"""

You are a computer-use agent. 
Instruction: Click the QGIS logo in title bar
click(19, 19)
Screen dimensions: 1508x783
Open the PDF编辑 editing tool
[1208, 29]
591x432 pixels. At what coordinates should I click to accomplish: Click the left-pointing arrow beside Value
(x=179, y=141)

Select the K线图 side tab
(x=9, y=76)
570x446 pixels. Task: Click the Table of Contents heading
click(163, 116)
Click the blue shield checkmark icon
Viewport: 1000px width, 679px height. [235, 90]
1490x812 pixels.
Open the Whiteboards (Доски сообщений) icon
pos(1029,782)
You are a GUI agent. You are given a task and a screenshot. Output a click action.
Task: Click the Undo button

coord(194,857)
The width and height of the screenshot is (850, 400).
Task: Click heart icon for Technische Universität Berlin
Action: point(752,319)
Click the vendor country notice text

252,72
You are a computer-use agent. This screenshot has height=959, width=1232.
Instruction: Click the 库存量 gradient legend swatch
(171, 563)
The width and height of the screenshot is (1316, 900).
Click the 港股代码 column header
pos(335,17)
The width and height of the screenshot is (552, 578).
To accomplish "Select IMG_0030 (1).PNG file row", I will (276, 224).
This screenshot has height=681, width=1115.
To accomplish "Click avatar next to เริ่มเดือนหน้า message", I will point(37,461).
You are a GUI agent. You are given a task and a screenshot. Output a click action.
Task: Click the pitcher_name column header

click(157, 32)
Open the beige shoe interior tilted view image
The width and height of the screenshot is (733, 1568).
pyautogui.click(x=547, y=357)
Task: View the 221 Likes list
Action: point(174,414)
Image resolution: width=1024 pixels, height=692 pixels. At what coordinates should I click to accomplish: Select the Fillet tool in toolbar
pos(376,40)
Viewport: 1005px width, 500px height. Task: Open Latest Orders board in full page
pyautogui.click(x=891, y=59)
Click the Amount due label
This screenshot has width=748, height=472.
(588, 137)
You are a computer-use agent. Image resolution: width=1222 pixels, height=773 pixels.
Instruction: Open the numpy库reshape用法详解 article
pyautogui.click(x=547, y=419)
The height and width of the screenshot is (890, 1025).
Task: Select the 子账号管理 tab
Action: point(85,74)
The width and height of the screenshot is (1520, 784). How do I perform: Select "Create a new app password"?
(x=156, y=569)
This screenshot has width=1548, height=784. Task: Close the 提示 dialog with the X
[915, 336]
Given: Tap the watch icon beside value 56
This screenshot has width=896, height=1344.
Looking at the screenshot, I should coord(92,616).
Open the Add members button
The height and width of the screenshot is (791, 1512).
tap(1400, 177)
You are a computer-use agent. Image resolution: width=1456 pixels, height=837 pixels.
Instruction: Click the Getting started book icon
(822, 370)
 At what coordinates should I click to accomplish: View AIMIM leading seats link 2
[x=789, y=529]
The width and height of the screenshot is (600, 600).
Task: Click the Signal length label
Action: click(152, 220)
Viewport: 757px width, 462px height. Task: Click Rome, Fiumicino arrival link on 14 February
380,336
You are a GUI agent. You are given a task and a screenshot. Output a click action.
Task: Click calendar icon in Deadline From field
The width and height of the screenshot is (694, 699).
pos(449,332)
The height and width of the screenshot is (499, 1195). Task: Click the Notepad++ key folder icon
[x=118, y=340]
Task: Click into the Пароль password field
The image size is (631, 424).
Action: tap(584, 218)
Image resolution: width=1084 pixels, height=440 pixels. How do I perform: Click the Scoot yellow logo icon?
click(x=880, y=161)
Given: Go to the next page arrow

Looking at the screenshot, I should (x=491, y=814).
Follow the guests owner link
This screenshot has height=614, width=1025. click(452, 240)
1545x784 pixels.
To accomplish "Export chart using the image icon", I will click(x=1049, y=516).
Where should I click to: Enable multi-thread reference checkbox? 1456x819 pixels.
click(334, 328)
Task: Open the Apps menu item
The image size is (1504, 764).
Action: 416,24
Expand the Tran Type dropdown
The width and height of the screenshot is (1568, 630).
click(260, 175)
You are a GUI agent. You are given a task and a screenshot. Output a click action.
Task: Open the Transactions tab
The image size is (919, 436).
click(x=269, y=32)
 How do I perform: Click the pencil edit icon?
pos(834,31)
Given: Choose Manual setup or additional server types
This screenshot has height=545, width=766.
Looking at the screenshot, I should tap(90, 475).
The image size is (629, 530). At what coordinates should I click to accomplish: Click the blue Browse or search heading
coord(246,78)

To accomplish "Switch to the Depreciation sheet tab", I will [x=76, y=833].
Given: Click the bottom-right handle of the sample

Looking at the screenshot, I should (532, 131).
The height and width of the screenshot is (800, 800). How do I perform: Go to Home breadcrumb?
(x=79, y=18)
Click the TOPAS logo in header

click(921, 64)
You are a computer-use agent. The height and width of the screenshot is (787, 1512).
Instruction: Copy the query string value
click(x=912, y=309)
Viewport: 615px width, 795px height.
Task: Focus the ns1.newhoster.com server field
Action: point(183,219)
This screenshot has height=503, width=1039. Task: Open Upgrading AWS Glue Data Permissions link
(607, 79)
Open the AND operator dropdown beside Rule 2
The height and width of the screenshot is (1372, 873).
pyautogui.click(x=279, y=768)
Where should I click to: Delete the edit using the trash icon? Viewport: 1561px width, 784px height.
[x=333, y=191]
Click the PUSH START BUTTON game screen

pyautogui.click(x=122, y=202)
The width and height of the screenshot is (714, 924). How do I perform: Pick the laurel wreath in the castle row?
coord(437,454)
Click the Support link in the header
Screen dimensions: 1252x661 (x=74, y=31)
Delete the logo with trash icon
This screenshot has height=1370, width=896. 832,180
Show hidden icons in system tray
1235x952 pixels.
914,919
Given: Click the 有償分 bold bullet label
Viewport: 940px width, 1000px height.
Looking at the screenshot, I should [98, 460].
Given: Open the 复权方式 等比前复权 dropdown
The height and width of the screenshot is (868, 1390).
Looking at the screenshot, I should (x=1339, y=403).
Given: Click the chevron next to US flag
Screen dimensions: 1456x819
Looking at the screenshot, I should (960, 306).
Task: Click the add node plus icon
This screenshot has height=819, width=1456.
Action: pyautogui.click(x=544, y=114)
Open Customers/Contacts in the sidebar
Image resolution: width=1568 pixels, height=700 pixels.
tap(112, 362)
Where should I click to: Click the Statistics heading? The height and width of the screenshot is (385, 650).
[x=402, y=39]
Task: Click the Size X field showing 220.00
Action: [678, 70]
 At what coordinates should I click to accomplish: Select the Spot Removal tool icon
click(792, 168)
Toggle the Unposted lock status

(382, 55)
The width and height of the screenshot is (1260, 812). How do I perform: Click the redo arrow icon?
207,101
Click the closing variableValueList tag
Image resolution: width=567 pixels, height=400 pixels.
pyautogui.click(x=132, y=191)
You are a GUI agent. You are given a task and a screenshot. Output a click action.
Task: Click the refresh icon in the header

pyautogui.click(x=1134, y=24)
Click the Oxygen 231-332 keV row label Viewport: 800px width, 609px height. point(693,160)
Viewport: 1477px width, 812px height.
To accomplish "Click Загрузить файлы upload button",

"""

§ **Aim**: Which lines in the rows above contain the word "blue"? Copy each of those lines in full, and match the word's case exactly.

§ **The completed task**:
Click the blue shield checkmark icon
The image size is (629, 530). At what coordinates should I click to accomplish: Click the blue Browse or search heading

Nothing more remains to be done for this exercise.